Overview

Nightwatch default interface for writing tests has been the exports syntax, which makes it very easy to write end-to-end tests.

While this format is slightly easier to understand and work with, it is also more limited than the BDD describe() interface. Due to the widespread usage of describe() as a test format and compatibility with tools like Mocha, we recommend using the BDD describe(), however exports will also continue to work just fine.

Example

The following basic test suite example opens the search engine Ecosia.org, searches for the term nightwatch, and then verifies if the term first result is the Nightwatch.js website.

tests/sampleTest.js
module.exports = {
  'Demo test ecosia.org' : function(browser) {
    browser
      .url('https://www.ecosia.org/')
      .waitForElementVisible('body')
      .assert.titleContains('Ecosia')
      .assert.visible('input[type=search]')
      .setValue('input[type=search]', 'nightwatch')
      .assert.visible('button[type=submit]')
      .click('button[type=submit]')
      .assert.containsText('.mainline-results', 'Nightwatch.js')
      .end();
  }
};

You can also include multiple steps in a test as follows:

tests/sampleTest.js
module.exports = {
  'step one: navigate to ecosia.org': function(browser) {
    browser
      .url('https://www.ecosia.org')
      .waitForElementVisible('body')
      .assert.titleContains('Ecosia')
      .assert.visible('input[type=search]')
      .setValue('input[type=search]', 'nightwatch')
      .assert.visible('button[type=submit]');
  },
  
'step two: click submit' : function (browser) { browser .click('button[type=submit]') .assert.containsText('.mainline-results', 'Nightwatch.js') .end(); } };

Using ES Modules (ESM)

If using ES Modules in your project, you'll need to write your tests using the below format:

tests/sampleTest.js
exports default {
  'Demo test ecosia.org' : function(browser) {
    browser
      .url('https://www.ecosia.org/')
      .waitForElementVisible('body')
      .assert.titleContains('Ecosia')
      .assert.visible('input[type=search]')
      .setValue('input[type=search]', 'nightwatch')
      .assert.visible('button[type=submit]')
      .click('button[type=submit]')
      .assert.containsText('.mainline-results', 'Nightwatch.js')
      .end();
  }
};

You'll also need to use nightwatch.conf.cjs config file.

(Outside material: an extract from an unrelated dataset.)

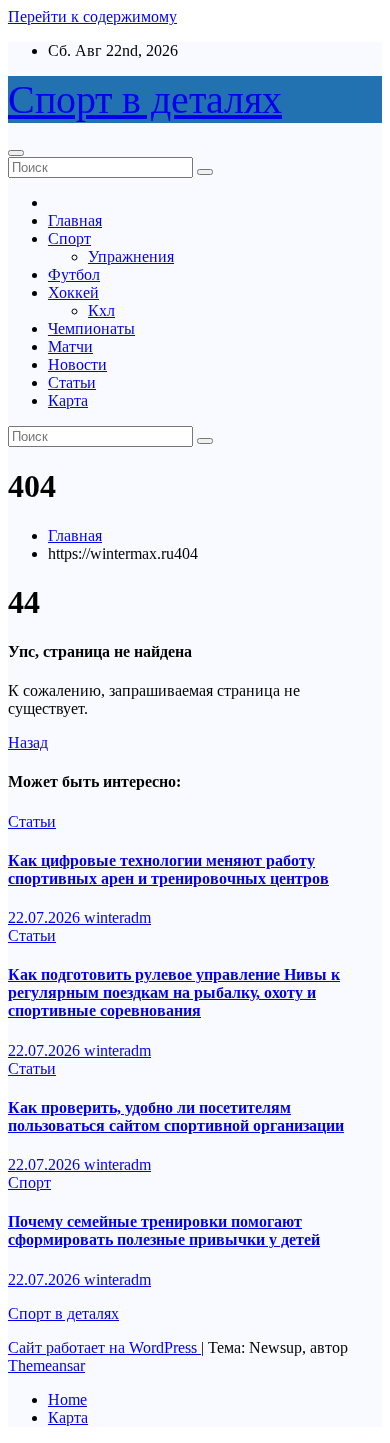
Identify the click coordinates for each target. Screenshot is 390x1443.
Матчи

We've put together a complete Github ESM template repo with several examples which we're periodically updating, including a Github Actions workflow for you to get started with.

nightwatch-boilerplate-esm on Github

Test tags

You can also selectively target tests to run based on tags, such that a test may belong to multiple tags. For example, you might have a login test that belongs to a login suite as well as a sanity suite.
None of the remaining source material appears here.